Assignment -> Would you retype, word for word, the line with "175x131 pixels." and each line after it to the end of the entries below, leaving the pictures out?

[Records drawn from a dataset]
____

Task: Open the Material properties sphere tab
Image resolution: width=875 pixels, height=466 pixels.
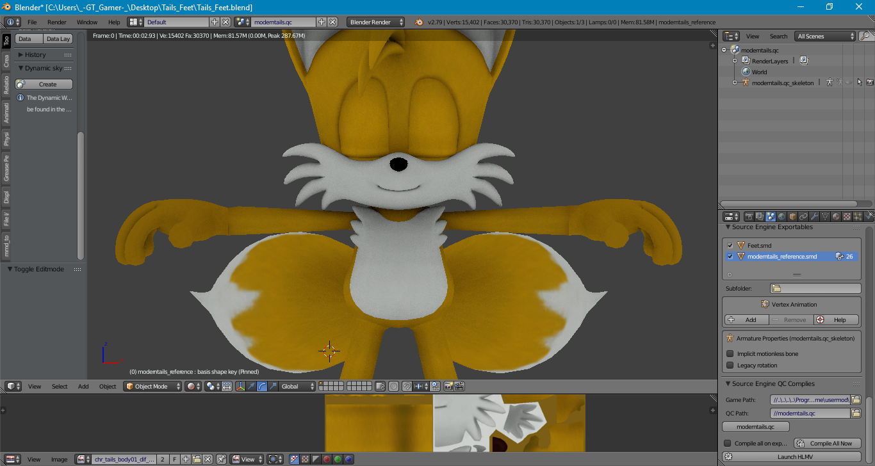Action: [836, 217]
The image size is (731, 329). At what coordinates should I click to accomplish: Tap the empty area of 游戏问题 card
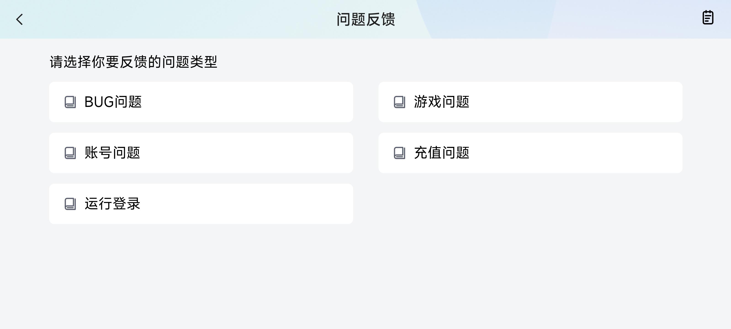(576, 102)
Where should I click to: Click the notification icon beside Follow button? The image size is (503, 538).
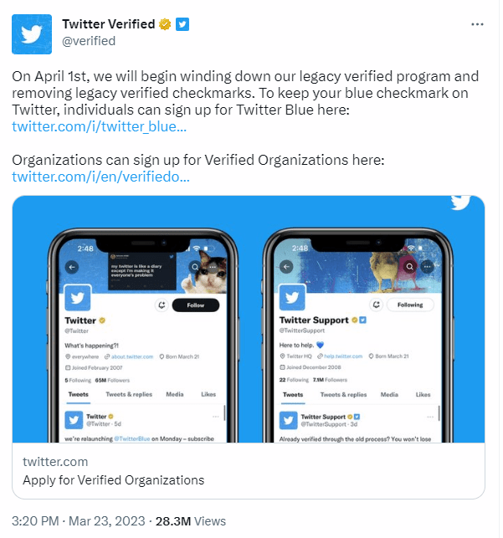[x=161, y=305]
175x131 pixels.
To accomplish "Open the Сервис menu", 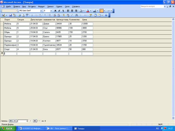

____

Task answer ->
175x131 pixels.
To accomplish "Open the Сервис menu", 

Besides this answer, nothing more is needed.